Ein Held, dem seine eigenen (Un-)Taten fremd bleiben, Frauen- und Mädchenfiguren, die nicht als Charaktere, sondern als Probleme im Film herumstehen; dazu noch die drei schon erwähnten bad guys. Deren Gewaltexzesse kippen fast ins comichaft überdrehte, werden von Hathaways nüchterner Inszenierung aber doch wieder geerdet. Wodurch ihre Sinnlosigkeit nur noch deutlicher hervor bricht. Nominell sind ihre Aktionen durchaus auf ein (Drehbuch-)Ziel ausgerichtet: Sie sind Handlanger von Pecks altem Gangsterkollegen, der ihn schließlich hinterrücks verraten (bzw eben tatsächlich: in den Rücken geschossen - die entprechende Rückblende bricht als hyperstilisierter Peckinpah-ismus über den sonst gespenstisch souveränen, klassisch geframten Film herein) und ins Gefängnis gebracht wird. Aber die einzelnen Gewaltakte der drei sind noch nicht einmal vorderhand auf diese Funktion hin perspektiviert, sie haben etwas Fahriges, Improvisiertes an sich, sie finden auch nicht mehr zu sich im Zweikampf, im die Verhältnisse klärenden Bewegungsbild, sondern vollziehen eher eine langsame Expansionsbewegung: Immer mehr Menschen (nicht nur, aber doch vor allem heißt das: immer mehr Frauen) müssen eingespannt werden in das Gewaltdispositiv, das nichts mehr klärt, sondern nur darauf angelegt ist, eine beschädigte Welt noch ein bisschen mehr zu beschädigen.

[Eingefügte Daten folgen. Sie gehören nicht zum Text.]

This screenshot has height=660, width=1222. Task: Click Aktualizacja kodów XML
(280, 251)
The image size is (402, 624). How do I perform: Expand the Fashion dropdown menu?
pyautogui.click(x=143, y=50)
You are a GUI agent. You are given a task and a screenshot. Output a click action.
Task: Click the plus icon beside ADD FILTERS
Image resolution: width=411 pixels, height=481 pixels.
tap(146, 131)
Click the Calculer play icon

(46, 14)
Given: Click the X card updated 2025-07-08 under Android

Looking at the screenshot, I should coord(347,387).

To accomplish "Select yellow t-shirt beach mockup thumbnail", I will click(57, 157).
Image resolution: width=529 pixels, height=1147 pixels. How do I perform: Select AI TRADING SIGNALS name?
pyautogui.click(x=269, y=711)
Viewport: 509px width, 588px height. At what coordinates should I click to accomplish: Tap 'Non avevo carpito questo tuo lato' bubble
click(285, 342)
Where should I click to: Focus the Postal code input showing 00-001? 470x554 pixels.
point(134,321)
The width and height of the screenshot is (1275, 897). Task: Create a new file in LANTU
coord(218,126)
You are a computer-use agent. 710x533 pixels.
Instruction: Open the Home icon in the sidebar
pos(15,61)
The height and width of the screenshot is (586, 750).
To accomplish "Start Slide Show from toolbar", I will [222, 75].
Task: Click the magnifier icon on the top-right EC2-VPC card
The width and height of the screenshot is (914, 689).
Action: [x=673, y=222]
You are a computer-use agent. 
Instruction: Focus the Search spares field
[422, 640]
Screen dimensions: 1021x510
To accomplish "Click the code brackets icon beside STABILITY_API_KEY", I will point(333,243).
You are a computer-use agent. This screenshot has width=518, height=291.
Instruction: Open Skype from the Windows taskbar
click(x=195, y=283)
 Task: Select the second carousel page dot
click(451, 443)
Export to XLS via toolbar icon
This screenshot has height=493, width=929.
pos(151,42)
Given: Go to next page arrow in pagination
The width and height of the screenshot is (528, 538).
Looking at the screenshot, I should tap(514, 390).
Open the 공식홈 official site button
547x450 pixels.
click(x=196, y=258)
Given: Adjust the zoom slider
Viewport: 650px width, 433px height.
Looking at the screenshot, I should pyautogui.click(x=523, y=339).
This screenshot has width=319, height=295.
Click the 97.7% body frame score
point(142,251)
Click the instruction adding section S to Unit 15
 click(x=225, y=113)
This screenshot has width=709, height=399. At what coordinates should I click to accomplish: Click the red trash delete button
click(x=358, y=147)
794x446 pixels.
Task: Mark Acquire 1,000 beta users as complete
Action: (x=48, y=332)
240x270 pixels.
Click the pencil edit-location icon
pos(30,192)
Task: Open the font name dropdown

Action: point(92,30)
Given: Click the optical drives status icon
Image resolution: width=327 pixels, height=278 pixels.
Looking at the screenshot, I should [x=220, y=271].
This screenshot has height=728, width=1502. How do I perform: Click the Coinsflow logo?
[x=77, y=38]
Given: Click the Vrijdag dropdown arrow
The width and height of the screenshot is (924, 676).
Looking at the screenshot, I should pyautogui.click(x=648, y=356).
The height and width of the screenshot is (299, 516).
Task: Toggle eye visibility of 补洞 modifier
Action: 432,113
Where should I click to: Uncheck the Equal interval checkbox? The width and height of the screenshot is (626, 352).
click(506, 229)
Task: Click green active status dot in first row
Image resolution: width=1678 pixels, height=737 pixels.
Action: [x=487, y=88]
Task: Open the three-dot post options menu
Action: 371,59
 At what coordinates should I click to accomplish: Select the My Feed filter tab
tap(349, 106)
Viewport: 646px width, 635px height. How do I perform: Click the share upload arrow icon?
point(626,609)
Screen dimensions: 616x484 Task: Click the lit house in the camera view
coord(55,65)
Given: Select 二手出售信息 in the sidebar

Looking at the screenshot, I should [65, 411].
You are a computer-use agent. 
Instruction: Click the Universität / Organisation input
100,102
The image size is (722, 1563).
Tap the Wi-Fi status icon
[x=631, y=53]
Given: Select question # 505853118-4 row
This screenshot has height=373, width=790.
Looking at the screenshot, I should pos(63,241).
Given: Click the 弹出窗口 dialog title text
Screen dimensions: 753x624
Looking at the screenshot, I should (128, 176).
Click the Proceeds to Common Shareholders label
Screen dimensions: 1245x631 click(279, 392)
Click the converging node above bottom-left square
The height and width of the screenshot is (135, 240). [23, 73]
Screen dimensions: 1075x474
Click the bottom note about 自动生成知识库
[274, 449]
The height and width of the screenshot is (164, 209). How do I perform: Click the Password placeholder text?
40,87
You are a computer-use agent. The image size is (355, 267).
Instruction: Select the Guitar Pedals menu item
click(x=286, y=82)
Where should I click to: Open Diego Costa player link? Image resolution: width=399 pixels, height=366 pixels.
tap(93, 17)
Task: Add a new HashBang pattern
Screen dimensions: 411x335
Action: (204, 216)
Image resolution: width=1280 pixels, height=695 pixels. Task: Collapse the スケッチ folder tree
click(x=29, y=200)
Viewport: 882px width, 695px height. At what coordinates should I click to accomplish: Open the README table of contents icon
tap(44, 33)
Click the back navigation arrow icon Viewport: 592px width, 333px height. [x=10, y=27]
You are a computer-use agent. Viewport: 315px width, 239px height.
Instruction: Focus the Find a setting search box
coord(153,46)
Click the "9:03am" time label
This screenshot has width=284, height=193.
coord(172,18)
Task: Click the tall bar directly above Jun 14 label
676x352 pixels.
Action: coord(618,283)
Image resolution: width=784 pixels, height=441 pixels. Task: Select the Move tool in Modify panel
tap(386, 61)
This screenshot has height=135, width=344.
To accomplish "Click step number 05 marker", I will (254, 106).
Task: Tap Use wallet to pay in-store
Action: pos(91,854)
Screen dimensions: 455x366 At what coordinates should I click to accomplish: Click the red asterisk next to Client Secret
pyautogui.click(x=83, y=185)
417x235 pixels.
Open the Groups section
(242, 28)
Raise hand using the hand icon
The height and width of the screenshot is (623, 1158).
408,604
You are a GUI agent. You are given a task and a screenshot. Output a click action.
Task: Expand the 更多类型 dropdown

Und das alles irritierenderweise vor wunderschöner Kulisse, gefilmt on location, natürliche, ein wenig herbstlich-aquarellen ausgebleicht wirkende Farben, keine Italowestern-Großaufnahmeexzesse, keine Peckinpah-Zeitlupenstilisierung (mit einer Ausnahme, siehe oben), sondern eine klassische Souveränität, die die Figuren fest im Raum, den Raum fest in der Welt verortet; einer Welt, deren physische Schönheit und Stabilität umso schmerzvoller den Verlust ihrer Sinndimension mitbezichnen. Gesehen habe ich diesen vielleicht radikalsten aller Spätwestern, in diesem Sinne auch wieder passenderweise, als wunderschöne, nahezu perfekt erhaltene 35mm-Cinemascope-Technicolor-Kopie.